#### Data for analysis:
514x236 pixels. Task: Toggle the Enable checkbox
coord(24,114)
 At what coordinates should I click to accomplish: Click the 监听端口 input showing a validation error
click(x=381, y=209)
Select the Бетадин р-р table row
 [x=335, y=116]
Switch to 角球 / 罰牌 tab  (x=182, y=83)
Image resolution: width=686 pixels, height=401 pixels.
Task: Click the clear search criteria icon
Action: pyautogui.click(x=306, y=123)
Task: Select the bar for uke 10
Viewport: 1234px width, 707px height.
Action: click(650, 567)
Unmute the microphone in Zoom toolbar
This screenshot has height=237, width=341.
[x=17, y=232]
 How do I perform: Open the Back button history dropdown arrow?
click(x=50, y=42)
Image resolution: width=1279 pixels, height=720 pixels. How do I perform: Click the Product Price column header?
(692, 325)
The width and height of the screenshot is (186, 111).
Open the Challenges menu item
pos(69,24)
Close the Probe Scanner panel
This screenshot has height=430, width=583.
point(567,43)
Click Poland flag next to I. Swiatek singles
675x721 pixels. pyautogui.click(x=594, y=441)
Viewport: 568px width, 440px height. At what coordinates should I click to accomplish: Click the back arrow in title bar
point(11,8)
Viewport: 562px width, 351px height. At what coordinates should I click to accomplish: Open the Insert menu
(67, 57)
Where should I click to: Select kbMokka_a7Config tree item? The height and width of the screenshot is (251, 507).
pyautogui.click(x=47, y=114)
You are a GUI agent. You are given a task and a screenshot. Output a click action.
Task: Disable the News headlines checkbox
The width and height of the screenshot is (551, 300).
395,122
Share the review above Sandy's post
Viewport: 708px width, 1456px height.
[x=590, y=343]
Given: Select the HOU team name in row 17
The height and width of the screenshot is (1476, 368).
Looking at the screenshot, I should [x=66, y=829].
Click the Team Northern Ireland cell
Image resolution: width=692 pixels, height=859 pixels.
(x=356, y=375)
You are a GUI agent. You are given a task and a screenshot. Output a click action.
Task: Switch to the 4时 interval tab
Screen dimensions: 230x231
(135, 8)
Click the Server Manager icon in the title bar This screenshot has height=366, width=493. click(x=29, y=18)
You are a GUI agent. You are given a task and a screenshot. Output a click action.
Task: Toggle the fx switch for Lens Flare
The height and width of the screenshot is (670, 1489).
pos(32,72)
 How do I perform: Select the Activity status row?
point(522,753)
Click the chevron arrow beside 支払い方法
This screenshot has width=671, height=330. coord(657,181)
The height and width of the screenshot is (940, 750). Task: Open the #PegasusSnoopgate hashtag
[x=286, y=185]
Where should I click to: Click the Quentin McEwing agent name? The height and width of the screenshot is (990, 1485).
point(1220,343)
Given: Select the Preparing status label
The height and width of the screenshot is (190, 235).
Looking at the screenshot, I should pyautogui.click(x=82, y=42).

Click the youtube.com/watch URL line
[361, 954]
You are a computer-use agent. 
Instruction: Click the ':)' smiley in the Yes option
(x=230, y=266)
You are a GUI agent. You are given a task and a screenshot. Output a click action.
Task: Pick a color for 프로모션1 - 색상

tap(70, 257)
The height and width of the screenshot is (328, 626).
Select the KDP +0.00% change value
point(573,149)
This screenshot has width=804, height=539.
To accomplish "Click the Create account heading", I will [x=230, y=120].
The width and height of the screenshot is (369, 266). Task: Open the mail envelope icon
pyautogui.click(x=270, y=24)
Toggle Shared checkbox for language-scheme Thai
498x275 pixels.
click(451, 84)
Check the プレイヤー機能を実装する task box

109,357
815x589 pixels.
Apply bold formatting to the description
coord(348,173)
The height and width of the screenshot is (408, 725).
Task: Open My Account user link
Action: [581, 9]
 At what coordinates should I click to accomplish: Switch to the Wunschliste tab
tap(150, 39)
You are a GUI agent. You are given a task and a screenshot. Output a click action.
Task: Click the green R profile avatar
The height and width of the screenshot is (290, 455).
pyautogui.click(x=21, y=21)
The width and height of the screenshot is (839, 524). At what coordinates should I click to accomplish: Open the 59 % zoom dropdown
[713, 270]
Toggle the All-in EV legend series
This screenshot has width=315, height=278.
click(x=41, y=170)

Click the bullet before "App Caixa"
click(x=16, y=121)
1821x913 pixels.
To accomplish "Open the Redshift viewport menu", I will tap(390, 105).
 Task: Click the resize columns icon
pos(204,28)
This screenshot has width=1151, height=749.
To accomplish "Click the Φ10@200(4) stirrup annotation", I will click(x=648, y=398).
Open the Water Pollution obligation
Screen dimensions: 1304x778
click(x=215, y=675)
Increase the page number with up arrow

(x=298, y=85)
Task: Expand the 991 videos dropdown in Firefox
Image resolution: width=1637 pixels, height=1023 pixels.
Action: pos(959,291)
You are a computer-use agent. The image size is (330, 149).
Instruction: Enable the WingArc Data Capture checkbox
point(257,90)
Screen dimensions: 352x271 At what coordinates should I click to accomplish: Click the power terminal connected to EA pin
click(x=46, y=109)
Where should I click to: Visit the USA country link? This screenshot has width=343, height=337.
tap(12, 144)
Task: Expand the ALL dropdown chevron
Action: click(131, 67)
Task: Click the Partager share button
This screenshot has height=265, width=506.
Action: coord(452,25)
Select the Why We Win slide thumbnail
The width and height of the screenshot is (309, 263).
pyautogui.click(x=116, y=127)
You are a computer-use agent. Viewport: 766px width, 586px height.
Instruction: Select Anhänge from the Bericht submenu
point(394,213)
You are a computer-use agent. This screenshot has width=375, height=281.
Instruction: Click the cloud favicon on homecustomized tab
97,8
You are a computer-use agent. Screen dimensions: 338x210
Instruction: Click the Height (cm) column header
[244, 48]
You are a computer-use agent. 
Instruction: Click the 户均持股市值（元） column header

#### Work item:
Retype only the lines above between the line with "Toggle Shared checkbox" and the line with "Task: Click the green R profile avatar", counting those two lines as well, and keep every character as it is.

#### Written response:
Toggle Shared checkbox for language-scheme Thai
498x275 pixels.
click(451, 84)
Check the プレイヤー機能を実装する task box

109,357
815x589 pixels.
Apply bold formatting to the description
coord(348,173)
The height and width of the screenshot is (408, 725).
Task: Open My Account user link
Action: [581, 9]
 At what coordinates should I click to accomplish: Switch to the Wunschliste tab
tap(150, 39)
You are a GUI agent. You are given a task and a screenshot. Output a click action.
Task: Click the green R profile avatar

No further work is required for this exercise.